Grab a Bargain at One of Europe's Finest Flea Markets
Whether it’s jewellery, clothing, antiques or general bric-a-brac that turns you into a fully-fledged magpie, Europe’s finest flea markets are bound to satisfy your soul. From the enchanting old town of Lille to the sophisticated streets of Munich, here are a few of our favourites… one man’s trash is another man’s treasure, after all!
Dating all the way back to the mid-1100s, the Braderie de Lille is the oldest flea market in Europe. A famous annual event, this market brings the streets of France’s fourth-largest city to a standstill during the first weekend of September as 10,000 hawkers descend on the city. Expect vintage items galore as well as plenty of traditional food to fuel your shopping fire – moules frites (mussels with French fries) are a must-try.
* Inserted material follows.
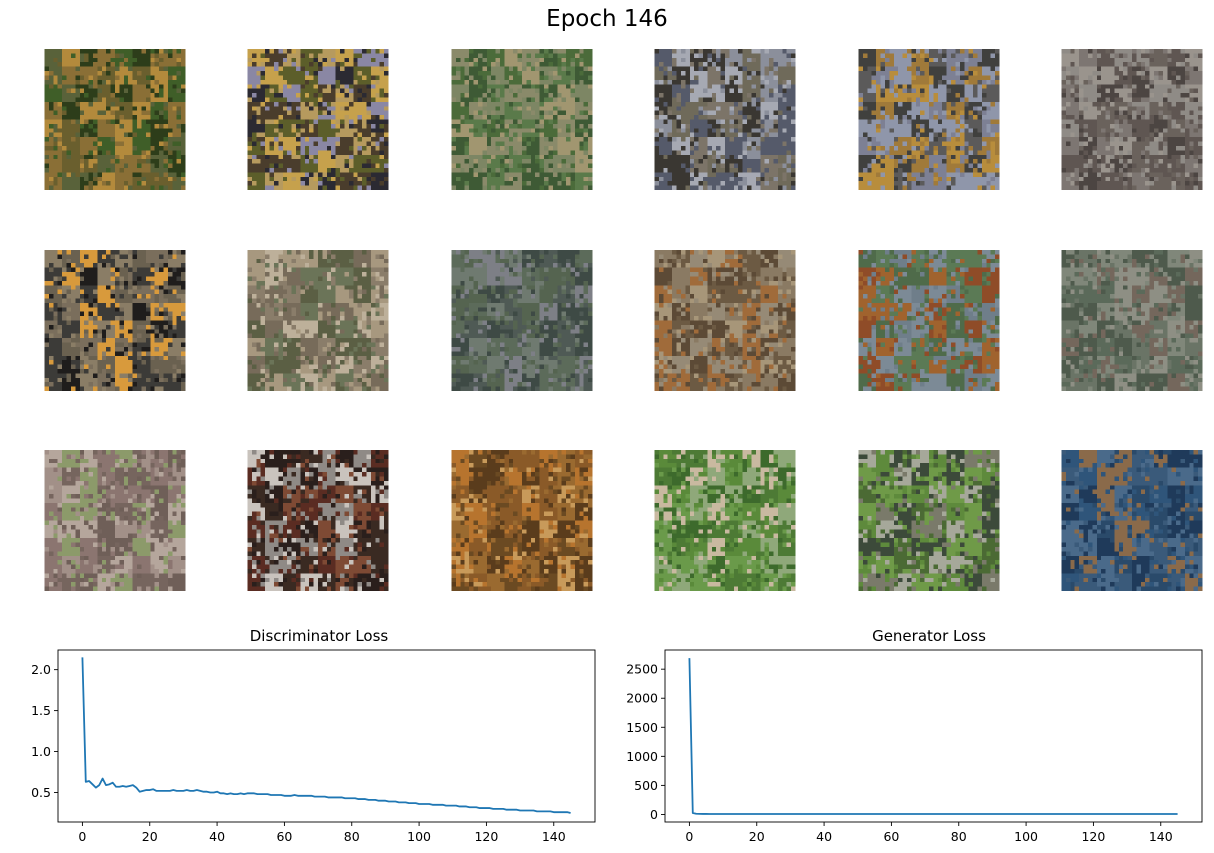 This screenshot has height=853, width=1214. What do you see at coordinates (41, 792) in the screenshot?
I see `y-tick-label: 0.5` at bounding box center [41, 792].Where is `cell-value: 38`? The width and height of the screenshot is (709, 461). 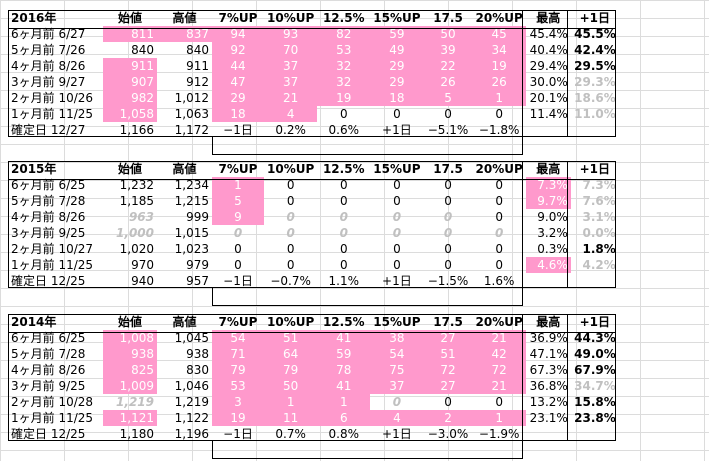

Also known as the Old Market, the Jeu de Balle is the world’s only antique and flea market that’s open 365 days a year. Dealers selling everything from antique porcelain and 19th century crossbows to vinyl records and vintage clothing can be found in this sprawling marketplace, but our advice is to visit on a weekend and be prepared to sift, if you’re looking for the best loot!
This popular Portuguese market used to be made up of stolen goods back in the day – hence it’s moniker which roughly translates as Thieves’ Market – but it has left its shady history firmly in the past. On Tuesdays and Saturdays, the market runs from dawn to early afternoon, so set your alarm in order to stand the best chance of snaffling up the best items of the bunch. Vintage clothing, antiques, coins and books lie alongside handmade artisan goods.
The Der Riesenflohmarkt auf der Theresienwiese might be something of a mouthful but it’s, without doubt, the largest and most famous flea market in Munich. Held once a year on the first Saturday of Munich’s Spring Festival, more than 80,000 visitors from across Europe visit to shop their socks off and haggle their hearts out with the 2,000 vendors on site. Set on the same grounds of the famous Oktoberfest, you’ll find all manner of items from furniture and taxidermy to homeware and electronics just begging to be snapped up.
The IJ-Hallen flea market in Amsterdam may well be known for being a ‘hipster heaven’, but it also attracts everyone from university students looking to kit out their home on the cheap to shop owners looking to stock up on merchandise. The market is held for one weekend every 3-4 weeks in a couple of impressive industrial buildings on Amsterdam’s arty north side. With the excellent galleries, street art, performance venues and restaurants in this part of town, you’ll find plenty to keep you busy, even after you’re all shopped out.